I stopped talking to friends and doing anything that I enjoyed. All I did was sleep. I did what most survivors do, and I blamed myself. I felt I must have deserved this or asked for it somehow. Maybe I was only meant to be garbage and trash to be used and thrown out as that is what happened, right? I grew such a hatred for myself, and I began to respond to that hatred with self-harm behavior.
Medications weren't helping me, and I wasn't ready to talk, so it left me to go back to the things I loved. I to find myself in them again.
I found myself picking up running and getting out there to be active again. In 2009 I ran my first marathon! I felt such joy, and I hadn't felt that emotion in a long time. I felt unstoppable, unbreakable. And if I felt that great after a marathon imagine the feeling of doing an Ironman.
What is an Ironman? It's a 140.6-mile triathlon (2.6 miles of swimming, 112 miles of biking, and 26.2 miles of running, yes, all in one day). In 2014 decided to train for and attempt my first Ironman. Unfortunately, I failed, and it crushed me overloading me with those feelings of unworthiness once again.

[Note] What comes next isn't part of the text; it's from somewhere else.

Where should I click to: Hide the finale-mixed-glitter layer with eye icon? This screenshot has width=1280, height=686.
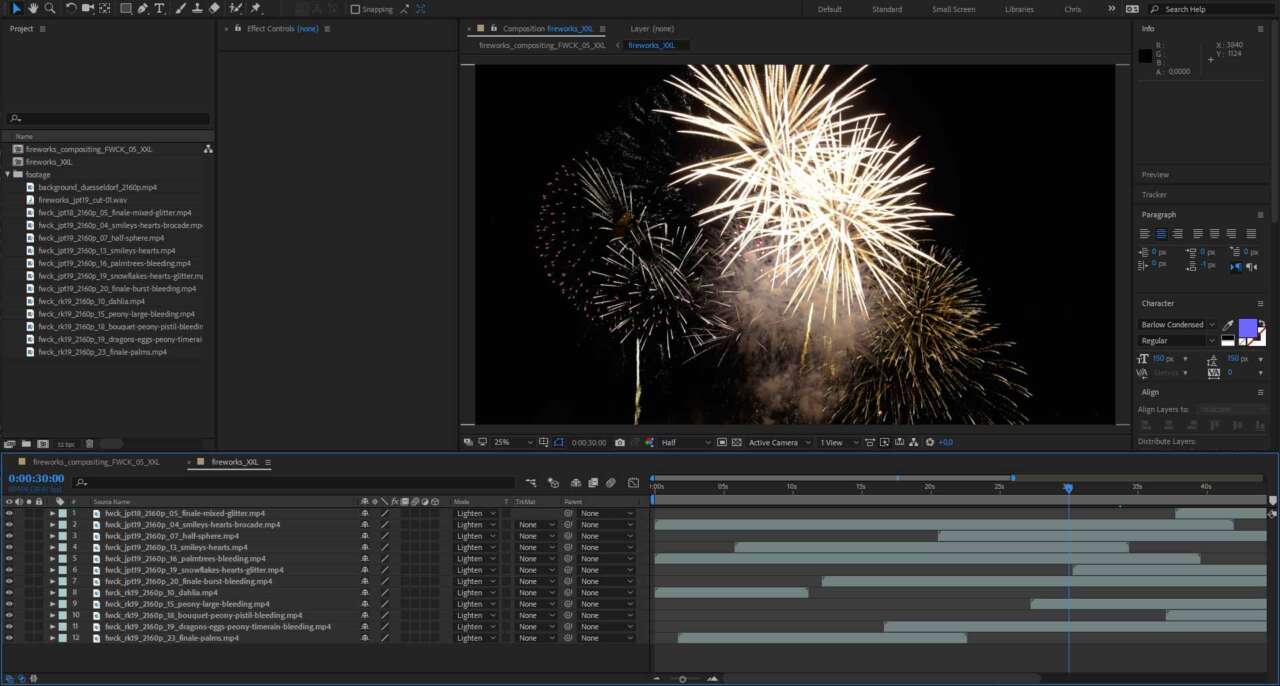pyautogui.click(x=9, y=513)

But, if there is one thing I have plenty of, it is perseverance. I have learned this from myself time and time again. So, that's what I did. I tried again in 2017. This time after months of relentless training, I crossed the finish line of Ironman Arizona. I didn't cross alone; I crossed that finish line supported by my incredible coach, teammates, family, and friends. It was the best day of my life.
As an effective way to keep my mental health balanced, I train and push myself to accomplish things I never thought possible. But, just like when my coach put me in mid-field, I had to do what was uncomfortable to reach my potential and be led to other things that made me happy. And though I still have the instinct to prove I am not trash.
I find myself attempting to do great things because I know I can, and it's a reminder that yes, I am worthy. I am not perfect in my journey but setting goals and pushing through the toughest of days has been what has saved my self-worth and my lifetime and time again. What I learned training for Ironman had been the very thing to help me in a breakdown. When I wanted to quit in the Ironman, I told myself that this feeling wouldn't last and keep going. That has been a game-changer.
I try to be open but my struggles with mental health and my journey because I know others have been through something similar, and I know how lonely it feels. I use my training to keep myself positive and keep my mind busy getting to my goal so that it doesn't keep me stuck in a downward spiral that ends in destruction. That it feels like it will never get better. Training for events has taught me to show up every day in my struggle. No matter what to get dressed and keep moving forward. It has taught me that my struggles are temporary, and I am much stronger than I sometimes am willing to accept.
Sometimes in life, we are put in positions we don't care for, similar to my coach putting me in the center, not forward as I had hoped. But we don't need to sit back and fall short of our potential just because someone else has decided for us or ourselves trying to convince us we are no good.
That is why, for me, training and being active isn't about just being healthy. It's about surviving and fighting for the life I deserve when all the odds stack up against me. So, please, take one more step when it feels like you can't go any further, like you have reached your limit. Soon, you won't be taking one step at a time; at some point, you find yourself simply moving forward, and for me, forging ahead is the only way to go!